How Chatbot “Dr Tin” is Trained?
LEE Hon-ping
October 2021
The Hong Kong Observatory (HKO) launched in February 2020 the chatbot service "Dr Tin" which employs artificial intelligence (AI) to automatically answer a series of weather and astronomy related questions such as current weather, weather warnings, weather forecast, tidal information, Hong Kong standard time, weather forecasts of major world cities and sunrise or sunset time. The chatbot was well received with a monthly average of about 120 thousands of dialogues, and a rating of 4 or above out of 5 since launched. So, what is the working principle behind the chatbot? How does Dr Tin understand and respond to questions?
First of all, Dr Tin will classify the questions. HKO will prepare a batch of sample questions and their respective intents. Then a computer program will generate a learning model by applying supervised learning on the sample questions.
For example, HKO prepares a batch of questions related to temperature, like "What is the temperature in Causeway Bay?", "What is the temperature now?", "Is it hot", etc. and label them with "temperature" intent.
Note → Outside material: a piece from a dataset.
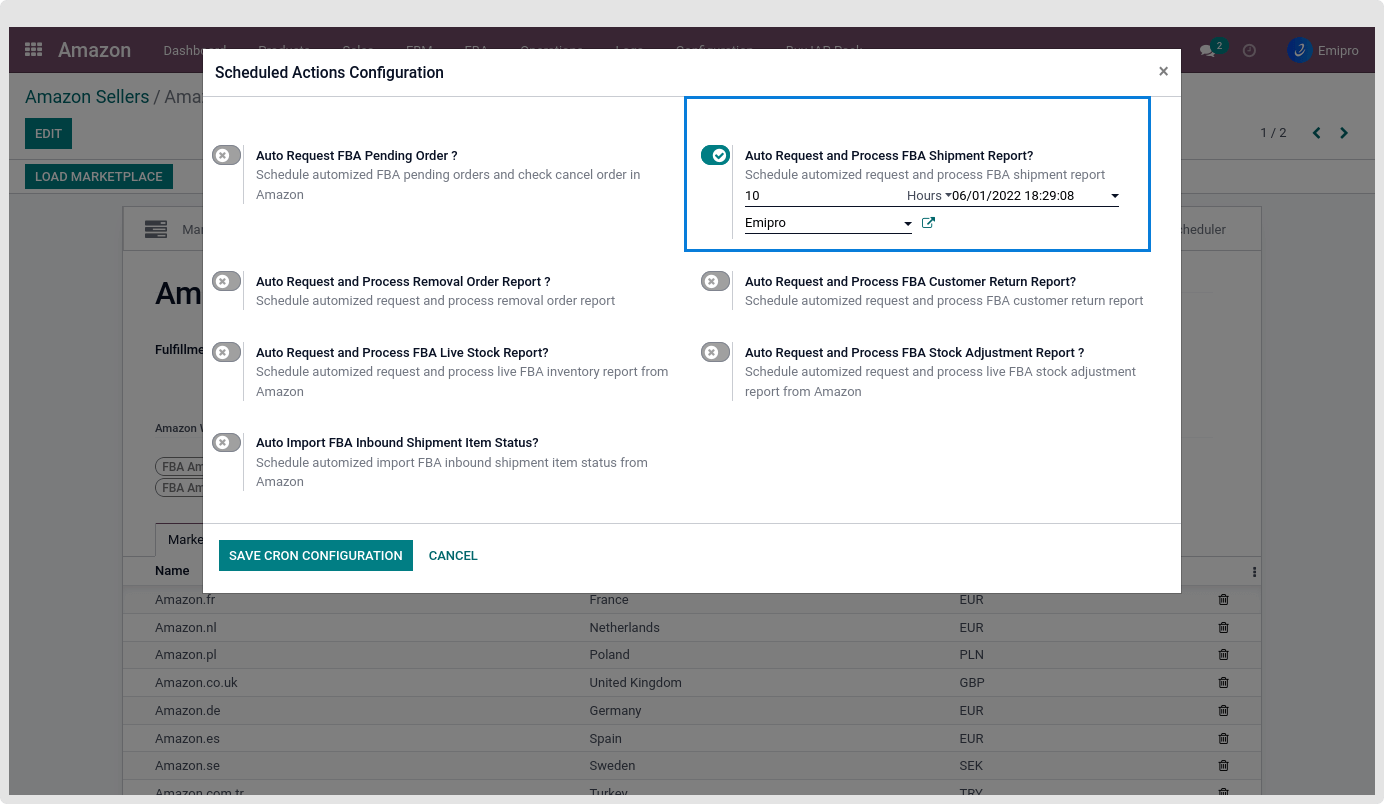Screen dimensions: 1384x804
Task: Open external link beside Emipro user field
Action: pyautogui.click(x=928, y=223)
Similarly, HKO also prepares questions related to other HKO’s services and labels them in advance to create a training data set.
In order to enhance the training efficiency, tokenization will be applied to the question with the help of a tokenizer of Natural Language Understanding (NLU) engine.
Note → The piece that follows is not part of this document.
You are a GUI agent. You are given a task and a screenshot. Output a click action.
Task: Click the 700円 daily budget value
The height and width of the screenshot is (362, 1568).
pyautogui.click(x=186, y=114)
For example, the question "What is temperature of Hong Kong today?" has a number of ways of tokenization: | ||
(i) | "What", "is", "temperature", "of", "Hong", "Kong", "today" | (7 tokens) |
(ii) | "What is temperature", "of Hong", "Kong today" | (3 tokens) |
(iii) | "What is temperature of Hong", "Kong today" | (2 tokens) |
(iv) | "What", "is temperature of Hong Kong today" | (2 tokens) |
(v) | "What is ", "temperature of", "Hong Kong", "today" | (4 tokens) |
Obviously, we adopt the (v) tokenization as all tokens in this tokenization are meaningful. The technical detail of tokenization depends on the NLU engine chosen. Then, we have a set of tokenized questions and their respective intent, i.e. a well-prepared training data set. With the use of AI program, a learning model for classifying questions can be developed.
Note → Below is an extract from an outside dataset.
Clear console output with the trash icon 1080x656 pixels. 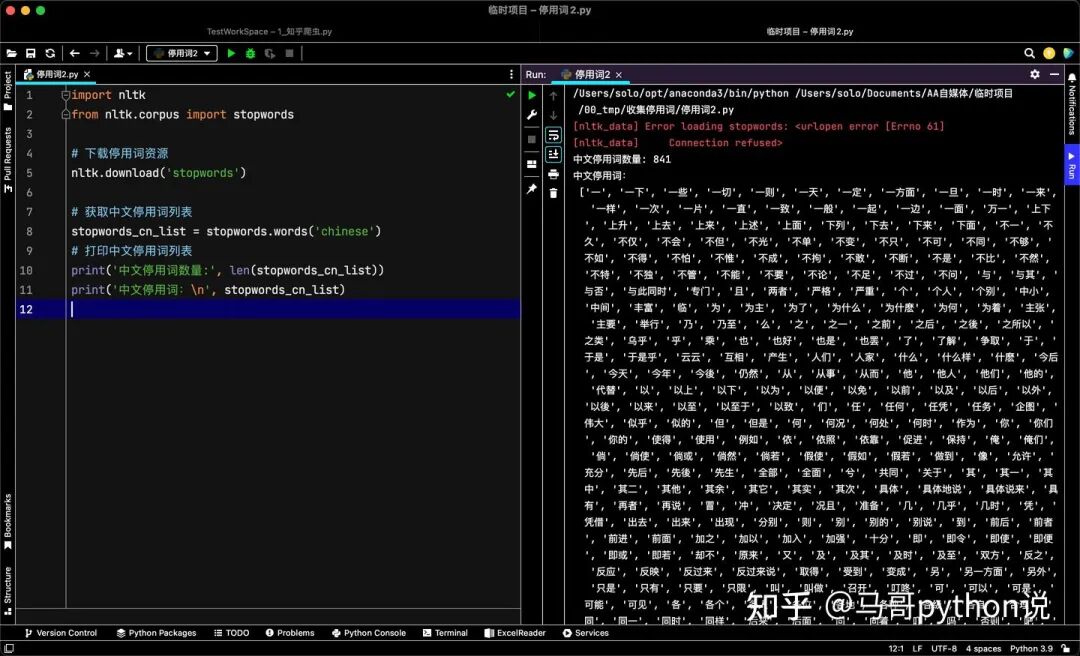point(553,194)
When there is a question, Dr Tin will use the learning model to find out a number of intents that the enquiry most probably belongs to, and assign the question to the intent with the highest score. For example, if someone asks "Today’s temperature of Sha Tin?", Dr Tin will first find out the tokens of the question, and use the prepared learning model to find out the score of the question associated with each intent. The intent possessing the highest score would be taken as the intent of the question:
"Today’s temperature of Sha Tin?" --> "Sha Tin", "today", "temperature" | |
Intent: | score |
(1) Temperature: | 99.99… |
(2) Irrelevant question: | 0.00… |
(3) Sunrise and sunset: | 0.00… |
(4) .... |
Since the intent "temperature" has the highest score, Dr Tin will take "temperature" as the intent of the question.
Finally, the chatbot will further extract entities from the questions to prepare an answer. In the example above, "Sha Tin", "today" and "temperature" are the values of entities "location", "time", and "temperature" respectively. As "today" is a time period, Dr Tin will find out today’s maximum and minimum temperature of Sha Tin to prepare the answer for the user.